- **SOURCE**
My Fair Lady's Problematic Ending


With the recent announcement that the newest remake of Lerner and Lowe's classic musical adaptation of Bernard Shaw's Pygmalion is "shelved," we dig up an old debate. The ending of My Fair Lady (1964) is problematic.

The hero and the heroine argue about splitting up -and are so caustic to one another, they seem better off going their separate ways- but then they return to each other for no reason.

Eliza Doolittle (Audrey Hepburn) is a poor flower girl who wishes to speak well enough to raise her standard of living. A linguist, Professor Henry Higgins (Rex Harrison), takes on the challenge and teaches Eliza to speak and behave in a manner beyond her original goal of working in a flower shop. Higgins gets carried away and creates the appearance of a person who might be a duchess or a princess. [1]

The last big scene between the two of them discusses what should happen to Eliza after the experiment is over.  Higgins insists that she cannot make her way in life without him since, "There's not an idea in your head nor a word in your mouth that I haven't put there."

Eliza counters with a rousing, triumphant song called "Without You." They part and Higgins is left to ponder his life without Eliza. But at the last second, Eliza makes her way back to his home, leaving us to infer that they do end up living together.

Why return? That Higgins is decidedly abusive and incorrigible is not a post-modern, presentistic reading of the material; he is meant to be, as Eliza calls him, "a brute." If she's thoroughly free of him why return? Harrison's Higgins is so aloof, there is no hint of a romance between them and there is no real friendship. It makes very little sense that Eliza would benefit from further contact with this man.

- **OBJECTIVE A**
Give again the passage from the piece on the ending of My Fair Lady starting at "The hero and" and ending at "for no reason.".
The listing that comes next has no connection to the piece on the ending of My Fair Lady.

- **TASK INPUTS**
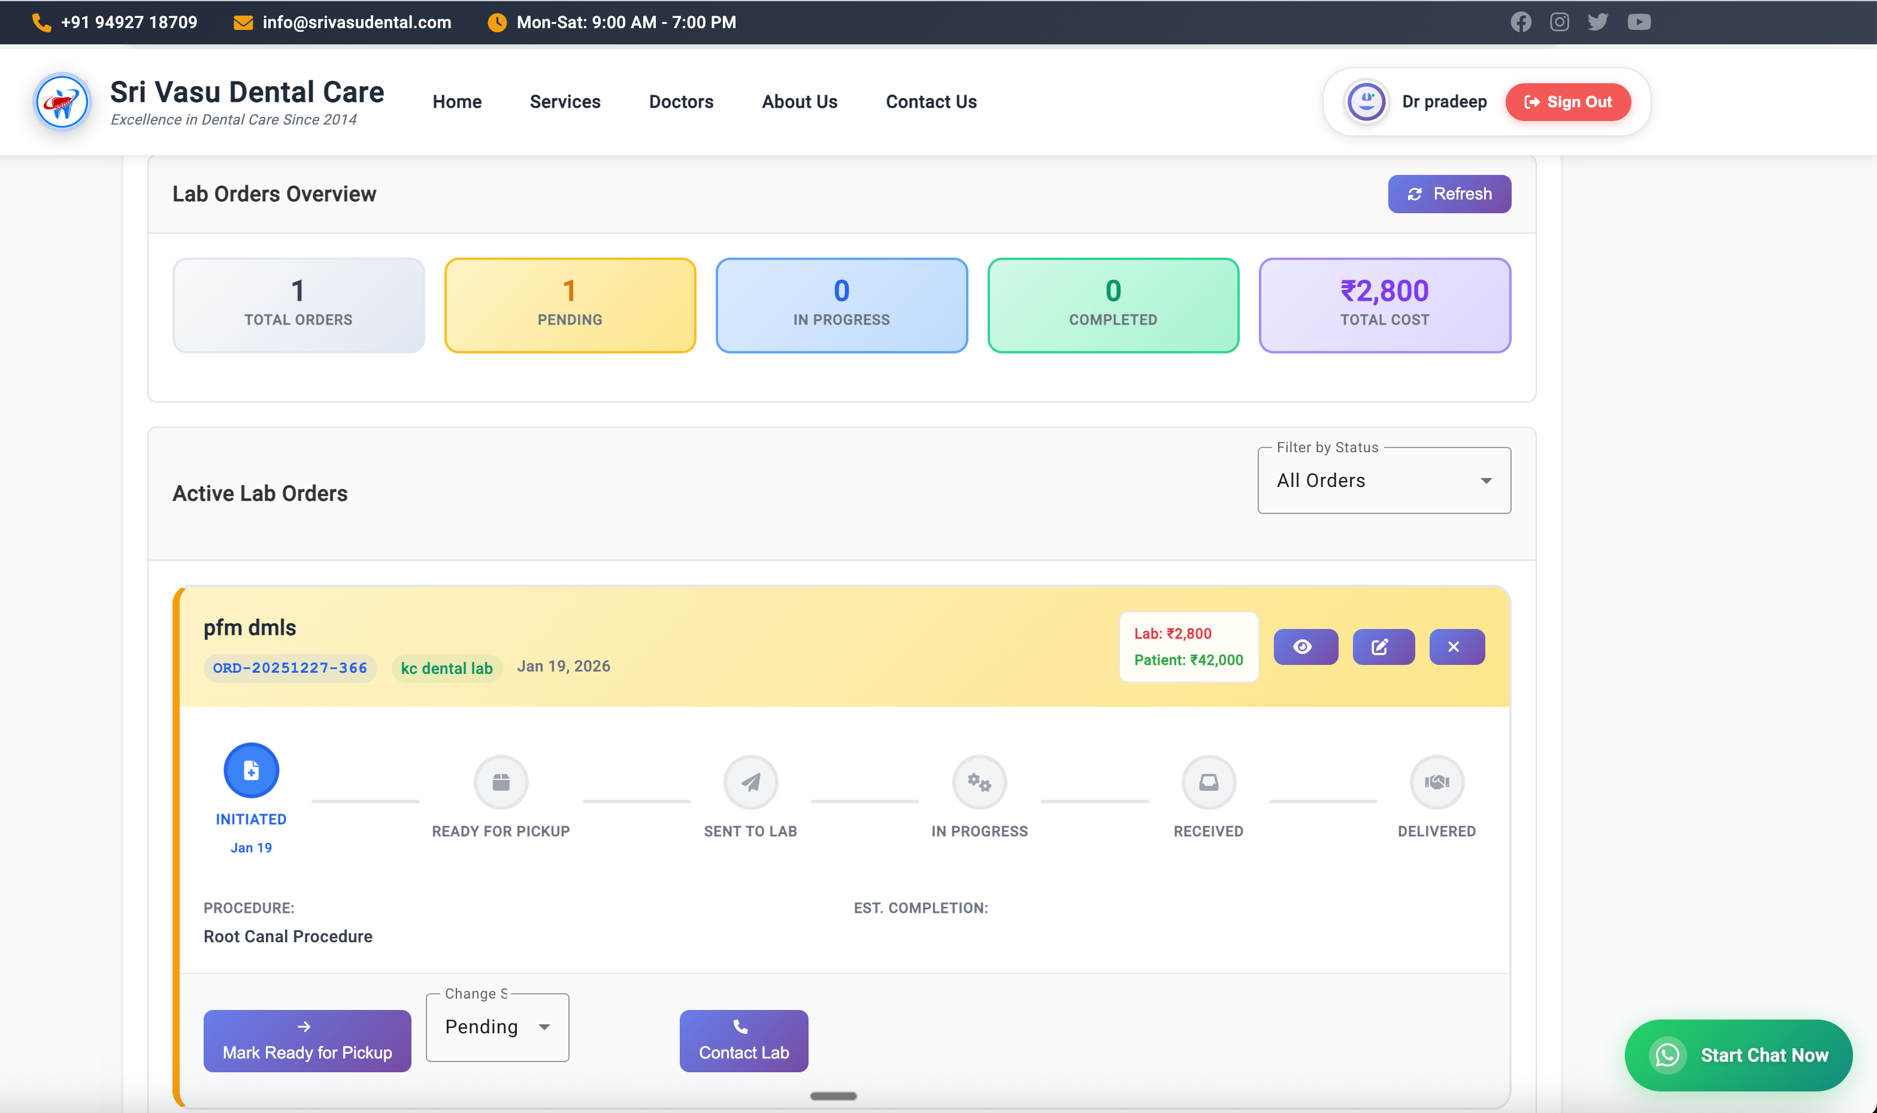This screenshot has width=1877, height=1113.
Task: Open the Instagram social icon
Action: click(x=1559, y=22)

--

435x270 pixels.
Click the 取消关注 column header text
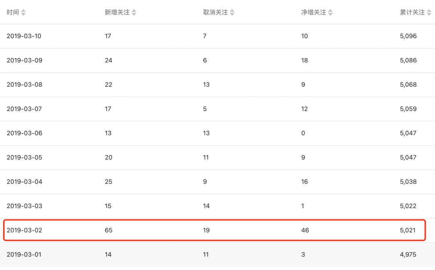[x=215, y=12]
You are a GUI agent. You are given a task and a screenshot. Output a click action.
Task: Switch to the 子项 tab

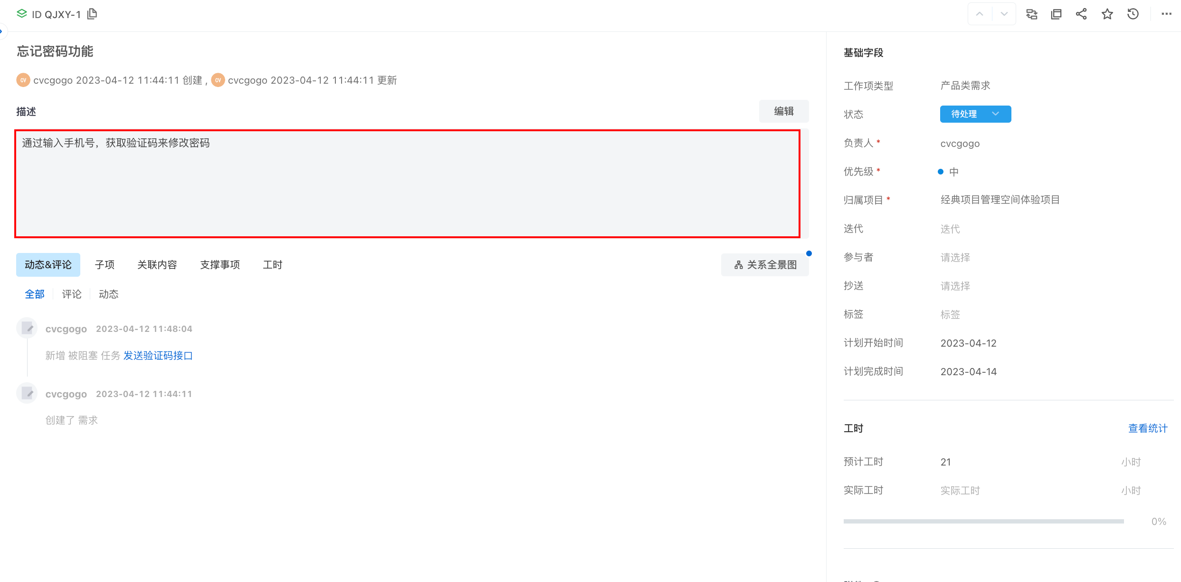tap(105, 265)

- **OBJECTIVE B**
Transcribe the lines of the listing starting at the line that contains "This screenshot has width=1877, height=1113." and ending at the line that contains "Action: click(x=1559, y=22)", leaving the pictures out.

- **EXPECTED OUTPUT A**
The hero and the heroine argue about splitting up -and are so caustic to one another, they seem better off going their separate ways- but then they return to each other for no reason.

- **EXPECTED OUTPUT B**
This screenshot has width=1877, height=1113.
Task: Open the Instagram social icon
Action: click(x=1559, y=22)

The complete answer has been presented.